▶
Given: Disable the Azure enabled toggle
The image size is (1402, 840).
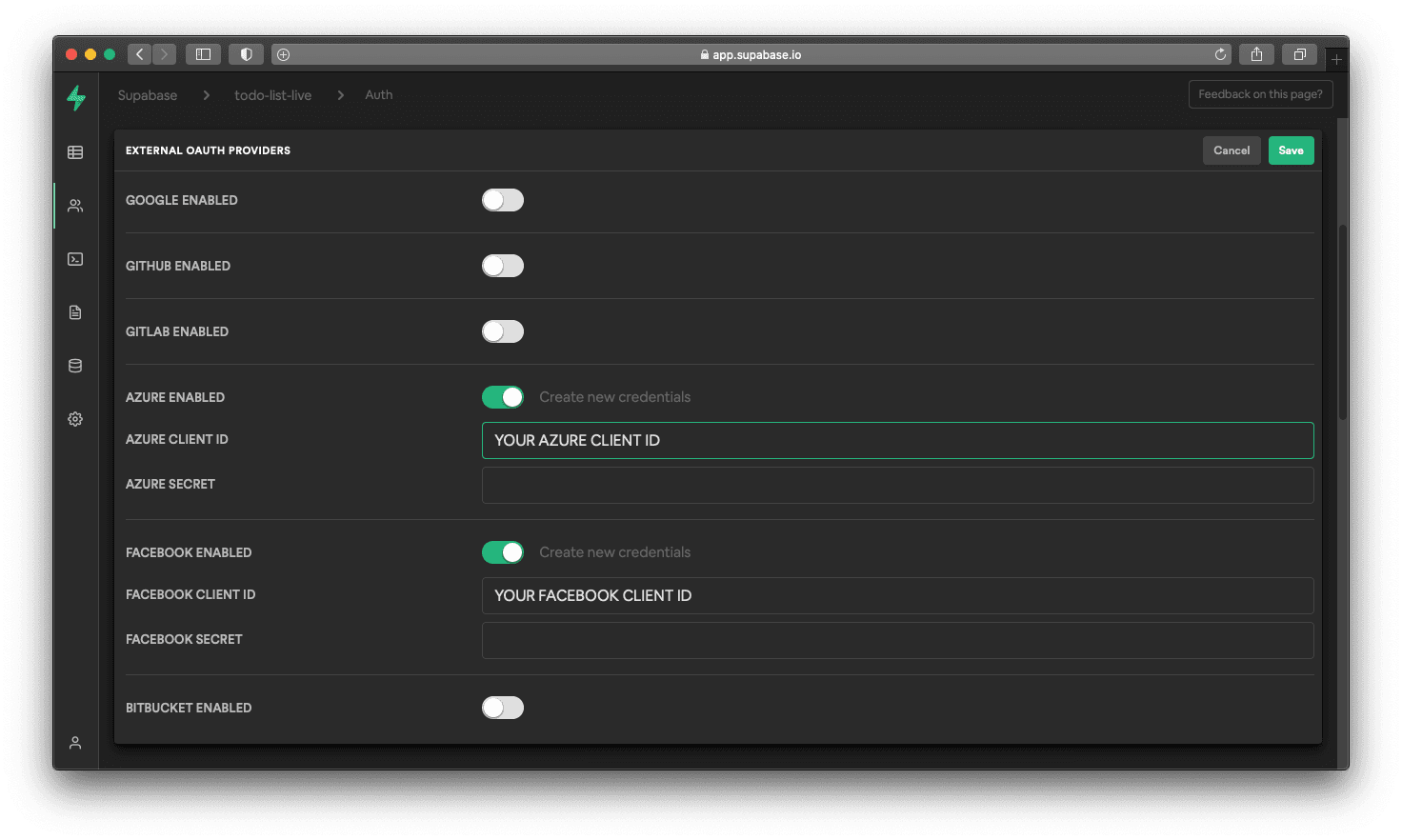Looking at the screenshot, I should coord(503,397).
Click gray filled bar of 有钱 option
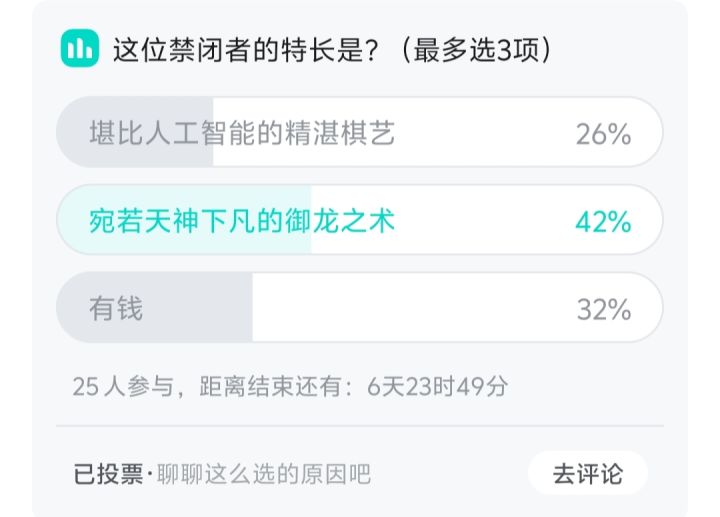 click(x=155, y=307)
◀
▶ **Task requirements**
Nothing but the records above, retyped exactly and stripped of images, should appear in the answer.

▶ **Task response**
Given: Disable the Azure enabled toggle
The image size is (1402, 840).
Looking at the screenshot, I should coord(503,397).
Click gray filled bar of 有钱 option
 click(x=155, y=307)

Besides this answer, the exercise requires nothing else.